— Task data —
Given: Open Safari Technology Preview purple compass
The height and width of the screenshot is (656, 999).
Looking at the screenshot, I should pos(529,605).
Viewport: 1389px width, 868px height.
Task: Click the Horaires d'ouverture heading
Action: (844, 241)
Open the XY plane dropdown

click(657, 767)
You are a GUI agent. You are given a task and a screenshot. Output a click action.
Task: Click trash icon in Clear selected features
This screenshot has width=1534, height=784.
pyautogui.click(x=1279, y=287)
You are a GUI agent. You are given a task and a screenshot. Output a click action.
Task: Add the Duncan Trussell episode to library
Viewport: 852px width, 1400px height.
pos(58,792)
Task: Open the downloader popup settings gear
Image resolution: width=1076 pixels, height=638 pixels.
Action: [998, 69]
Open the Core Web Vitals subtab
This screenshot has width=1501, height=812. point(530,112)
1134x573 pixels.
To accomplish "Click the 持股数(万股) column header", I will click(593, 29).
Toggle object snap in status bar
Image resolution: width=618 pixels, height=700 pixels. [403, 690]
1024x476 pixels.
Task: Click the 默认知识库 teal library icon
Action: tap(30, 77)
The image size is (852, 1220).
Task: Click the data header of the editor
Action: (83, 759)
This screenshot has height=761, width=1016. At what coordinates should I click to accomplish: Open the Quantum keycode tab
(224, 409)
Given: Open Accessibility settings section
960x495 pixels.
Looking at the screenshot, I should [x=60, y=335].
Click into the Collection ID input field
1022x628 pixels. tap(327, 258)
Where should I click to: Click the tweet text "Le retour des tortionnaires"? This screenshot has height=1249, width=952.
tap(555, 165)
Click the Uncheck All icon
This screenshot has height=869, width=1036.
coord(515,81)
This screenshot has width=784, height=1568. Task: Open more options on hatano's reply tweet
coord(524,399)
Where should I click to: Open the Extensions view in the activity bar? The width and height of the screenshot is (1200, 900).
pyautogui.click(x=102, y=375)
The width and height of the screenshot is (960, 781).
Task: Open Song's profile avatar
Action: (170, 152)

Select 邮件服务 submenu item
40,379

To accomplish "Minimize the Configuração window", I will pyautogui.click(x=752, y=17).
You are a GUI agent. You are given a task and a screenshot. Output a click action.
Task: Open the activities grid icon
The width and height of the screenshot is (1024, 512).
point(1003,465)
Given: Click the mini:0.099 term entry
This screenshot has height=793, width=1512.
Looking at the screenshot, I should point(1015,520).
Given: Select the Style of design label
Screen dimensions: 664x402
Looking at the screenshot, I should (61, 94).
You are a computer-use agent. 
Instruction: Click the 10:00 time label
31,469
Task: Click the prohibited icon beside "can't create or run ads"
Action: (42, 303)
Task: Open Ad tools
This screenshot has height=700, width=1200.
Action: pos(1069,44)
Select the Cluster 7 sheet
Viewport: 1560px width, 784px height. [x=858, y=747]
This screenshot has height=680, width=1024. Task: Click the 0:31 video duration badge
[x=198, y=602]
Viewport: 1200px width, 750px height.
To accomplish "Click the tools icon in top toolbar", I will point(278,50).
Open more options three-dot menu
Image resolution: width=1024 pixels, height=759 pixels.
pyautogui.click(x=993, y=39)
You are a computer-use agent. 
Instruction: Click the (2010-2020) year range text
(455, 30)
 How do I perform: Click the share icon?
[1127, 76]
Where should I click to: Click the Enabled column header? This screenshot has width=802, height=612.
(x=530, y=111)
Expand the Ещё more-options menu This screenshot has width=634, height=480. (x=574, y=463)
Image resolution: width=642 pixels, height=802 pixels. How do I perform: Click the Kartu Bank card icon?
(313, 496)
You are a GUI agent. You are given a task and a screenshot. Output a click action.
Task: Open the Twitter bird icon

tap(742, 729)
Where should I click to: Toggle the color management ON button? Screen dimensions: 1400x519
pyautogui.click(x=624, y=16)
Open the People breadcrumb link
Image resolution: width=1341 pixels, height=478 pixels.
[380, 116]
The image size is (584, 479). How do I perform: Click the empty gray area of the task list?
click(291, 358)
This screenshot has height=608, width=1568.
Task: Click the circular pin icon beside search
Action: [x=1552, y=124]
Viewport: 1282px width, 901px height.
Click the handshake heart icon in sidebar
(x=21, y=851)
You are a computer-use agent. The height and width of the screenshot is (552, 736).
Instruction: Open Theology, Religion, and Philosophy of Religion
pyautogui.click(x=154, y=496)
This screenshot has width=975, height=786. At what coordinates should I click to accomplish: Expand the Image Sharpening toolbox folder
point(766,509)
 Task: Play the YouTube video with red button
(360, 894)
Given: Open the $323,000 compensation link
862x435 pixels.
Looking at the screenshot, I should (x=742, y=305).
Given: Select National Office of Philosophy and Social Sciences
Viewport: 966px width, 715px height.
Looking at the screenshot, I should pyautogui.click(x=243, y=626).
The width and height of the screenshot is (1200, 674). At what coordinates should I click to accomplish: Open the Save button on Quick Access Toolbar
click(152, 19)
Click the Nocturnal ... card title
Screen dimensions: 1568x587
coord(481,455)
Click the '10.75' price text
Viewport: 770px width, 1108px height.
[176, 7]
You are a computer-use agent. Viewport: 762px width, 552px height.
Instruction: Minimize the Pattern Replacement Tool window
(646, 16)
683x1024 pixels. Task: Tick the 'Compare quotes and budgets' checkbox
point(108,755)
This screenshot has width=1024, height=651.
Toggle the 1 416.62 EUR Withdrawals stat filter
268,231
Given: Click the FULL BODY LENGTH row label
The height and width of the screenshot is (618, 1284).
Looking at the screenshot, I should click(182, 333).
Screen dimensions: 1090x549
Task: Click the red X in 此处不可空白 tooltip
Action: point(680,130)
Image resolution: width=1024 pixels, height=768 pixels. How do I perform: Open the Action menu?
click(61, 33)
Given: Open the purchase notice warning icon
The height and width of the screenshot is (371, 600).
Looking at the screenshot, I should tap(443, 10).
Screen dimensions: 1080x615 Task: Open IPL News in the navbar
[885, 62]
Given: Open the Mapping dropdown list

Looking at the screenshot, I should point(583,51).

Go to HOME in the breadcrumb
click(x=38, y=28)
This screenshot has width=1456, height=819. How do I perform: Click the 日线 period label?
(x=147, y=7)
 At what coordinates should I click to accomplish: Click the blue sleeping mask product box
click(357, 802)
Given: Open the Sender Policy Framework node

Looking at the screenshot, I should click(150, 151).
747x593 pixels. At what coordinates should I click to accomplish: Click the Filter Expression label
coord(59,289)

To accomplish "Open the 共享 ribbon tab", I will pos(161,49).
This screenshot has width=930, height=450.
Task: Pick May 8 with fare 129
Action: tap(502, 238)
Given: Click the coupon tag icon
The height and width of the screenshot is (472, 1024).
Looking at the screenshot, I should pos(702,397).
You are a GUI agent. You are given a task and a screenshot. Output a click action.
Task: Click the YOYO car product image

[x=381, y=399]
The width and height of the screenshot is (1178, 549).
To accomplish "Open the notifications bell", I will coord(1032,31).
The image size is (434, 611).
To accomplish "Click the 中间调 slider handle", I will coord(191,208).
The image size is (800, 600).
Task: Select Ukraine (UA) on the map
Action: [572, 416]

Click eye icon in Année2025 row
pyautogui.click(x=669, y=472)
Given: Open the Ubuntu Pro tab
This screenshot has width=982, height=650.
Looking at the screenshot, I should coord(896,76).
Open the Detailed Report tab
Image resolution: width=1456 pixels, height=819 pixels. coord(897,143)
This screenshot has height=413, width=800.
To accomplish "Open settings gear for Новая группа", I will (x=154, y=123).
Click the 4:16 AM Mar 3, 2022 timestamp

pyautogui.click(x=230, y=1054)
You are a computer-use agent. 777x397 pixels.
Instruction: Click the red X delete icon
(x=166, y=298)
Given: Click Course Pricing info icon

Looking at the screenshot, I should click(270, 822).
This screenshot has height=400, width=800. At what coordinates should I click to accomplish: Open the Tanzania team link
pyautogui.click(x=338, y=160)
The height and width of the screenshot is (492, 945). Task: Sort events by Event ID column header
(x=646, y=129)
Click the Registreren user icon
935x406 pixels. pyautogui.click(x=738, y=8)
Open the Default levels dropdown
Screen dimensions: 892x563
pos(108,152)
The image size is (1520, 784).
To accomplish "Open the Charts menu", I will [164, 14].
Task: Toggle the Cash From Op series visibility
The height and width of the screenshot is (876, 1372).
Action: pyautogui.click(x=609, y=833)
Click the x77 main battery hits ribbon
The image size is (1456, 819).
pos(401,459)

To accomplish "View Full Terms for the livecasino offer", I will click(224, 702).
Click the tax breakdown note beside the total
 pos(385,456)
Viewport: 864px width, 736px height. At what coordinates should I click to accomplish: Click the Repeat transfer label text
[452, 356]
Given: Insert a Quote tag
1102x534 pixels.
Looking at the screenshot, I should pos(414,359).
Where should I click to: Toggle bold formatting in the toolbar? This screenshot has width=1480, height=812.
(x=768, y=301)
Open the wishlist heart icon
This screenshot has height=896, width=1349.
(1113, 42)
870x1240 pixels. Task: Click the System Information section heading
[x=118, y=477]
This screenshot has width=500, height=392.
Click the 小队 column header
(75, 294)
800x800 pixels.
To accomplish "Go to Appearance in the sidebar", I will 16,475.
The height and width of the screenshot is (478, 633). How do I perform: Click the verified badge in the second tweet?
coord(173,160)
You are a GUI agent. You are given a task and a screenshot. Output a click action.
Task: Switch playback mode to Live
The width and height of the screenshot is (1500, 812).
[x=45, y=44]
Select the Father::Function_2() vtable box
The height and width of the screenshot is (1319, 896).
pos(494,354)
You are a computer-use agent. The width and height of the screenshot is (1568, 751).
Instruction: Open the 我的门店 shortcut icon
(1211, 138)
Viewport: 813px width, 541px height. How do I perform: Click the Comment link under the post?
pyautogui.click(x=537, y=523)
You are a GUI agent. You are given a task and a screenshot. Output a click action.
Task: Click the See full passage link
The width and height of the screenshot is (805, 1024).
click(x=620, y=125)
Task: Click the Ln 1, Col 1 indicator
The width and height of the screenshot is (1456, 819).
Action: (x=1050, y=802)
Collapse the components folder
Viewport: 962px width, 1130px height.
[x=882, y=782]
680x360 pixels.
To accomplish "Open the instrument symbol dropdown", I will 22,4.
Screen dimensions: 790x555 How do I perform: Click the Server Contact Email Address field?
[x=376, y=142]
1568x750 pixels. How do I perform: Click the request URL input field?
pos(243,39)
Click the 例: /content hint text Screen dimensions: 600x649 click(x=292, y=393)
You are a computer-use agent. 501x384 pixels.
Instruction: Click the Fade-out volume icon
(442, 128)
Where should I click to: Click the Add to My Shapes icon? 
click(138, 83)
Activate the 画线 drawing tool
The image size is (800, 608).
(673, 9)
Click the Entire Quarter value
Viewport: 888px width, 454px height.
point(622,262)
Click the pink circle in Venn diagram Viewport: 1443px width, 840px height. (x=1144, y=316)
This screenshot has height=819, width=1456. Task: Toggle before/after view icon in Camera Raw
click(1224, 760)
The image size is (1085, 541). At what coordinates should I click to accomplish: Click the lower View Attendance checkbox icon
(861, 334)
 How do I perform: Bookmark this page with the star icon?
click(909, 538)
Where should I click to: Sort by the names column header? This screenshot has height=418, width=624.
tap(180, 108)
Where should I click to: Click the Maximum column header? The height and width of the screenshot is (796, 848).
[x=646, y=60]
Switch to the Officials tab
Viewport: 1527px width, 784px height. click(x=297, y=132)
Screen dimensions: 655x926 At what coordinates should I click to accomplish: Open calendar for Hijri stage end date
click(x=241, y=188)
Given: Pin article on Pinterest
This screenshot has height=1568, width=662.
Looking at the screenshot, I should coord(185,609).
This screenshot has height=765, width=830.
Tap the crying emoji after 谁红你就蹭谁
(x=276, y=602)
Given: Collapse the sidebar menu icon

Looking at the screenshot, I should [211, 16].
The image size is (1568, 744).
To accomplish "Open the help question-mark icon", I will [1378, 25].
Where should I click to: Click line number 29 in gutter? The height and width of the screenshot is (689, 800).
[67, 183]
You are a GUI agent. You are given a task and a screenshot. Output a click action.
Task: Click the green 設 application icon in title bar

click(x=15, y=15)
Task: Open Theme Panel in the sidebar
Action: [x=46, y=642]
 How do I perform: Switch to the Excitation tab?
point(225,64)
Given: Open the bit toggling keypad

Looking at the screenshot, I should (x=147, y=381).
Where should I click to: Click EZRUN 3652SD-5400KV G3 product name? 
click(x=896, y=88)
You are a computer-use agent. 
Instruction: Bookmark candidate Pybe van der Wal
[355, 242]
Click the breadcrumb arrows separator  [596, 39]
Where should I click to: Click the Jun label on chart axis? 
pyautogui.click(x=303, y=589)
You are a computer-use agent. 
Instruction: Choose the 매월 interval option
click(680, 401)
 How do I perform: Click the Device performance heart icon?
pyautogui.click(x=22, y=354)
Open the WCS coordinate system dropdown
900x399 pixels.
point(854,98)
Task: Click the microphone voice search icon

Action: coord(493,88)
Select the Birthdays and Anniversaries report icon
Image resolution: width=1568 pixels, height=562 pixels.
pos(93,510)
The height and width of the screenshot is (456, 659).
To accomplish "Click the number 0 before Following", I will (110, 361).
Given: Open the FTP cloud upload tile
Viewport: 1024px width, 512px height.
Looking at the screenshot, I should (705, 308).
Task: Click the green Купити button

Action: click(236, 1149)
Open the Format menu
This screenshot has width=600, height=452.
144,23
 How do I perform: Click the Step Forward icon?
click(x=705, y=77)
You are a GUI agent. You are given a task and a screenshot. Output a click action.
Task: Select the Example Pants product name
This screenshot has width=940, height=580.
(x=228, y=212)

— What is required —
Copy out the records word for word, starting at the line containing "The height and width of the screenshot is (478, 633)." and ending at the line containing "I will 22,4.", including both of those lines.

— Output below —
The height and width of the screenshot is (478, 633). How do I perform: Click the verified badge in the second tweet?
coord(173,160)
You are a GUI agent. You are given a task and a screenshot. Output a click action.
Task: Switch playback mode to Live
The width and height of the screenshot is (1500, 812).
[x=45, y=44]
Select the Father::Function_2() vtable box
The height and width of the screenshot is (1319, 896).
pos(494,354)
You are a computer-use agent. The width and height of the screenshot is (1568, 751).
Instruction: Open the 我的门店 shortcut icon
(1211, 138)
Viewport: 813px width, 541px height. How do I perform: Click the Comment link under the post?
pyautogui.click(x=537, y=523)
You are a GUI agent. You are given a task and a screenshot. Output a click action.
Task: Click the See full passage link
The width and height of the screenshot is (805, 1024).
click(x=620, y=125)
Task: Click the Ln 1, Col 1 indicator
The width and height of the screenshot is (1456, 819).
Action: (x=1050, y=802)
Collapse the components folder
Viewport: 962px width, 1130px height.
[x=882, y=782]
680x360 pixels.
To accomplish "Open the instrument symbol dropdown", I will 22,4.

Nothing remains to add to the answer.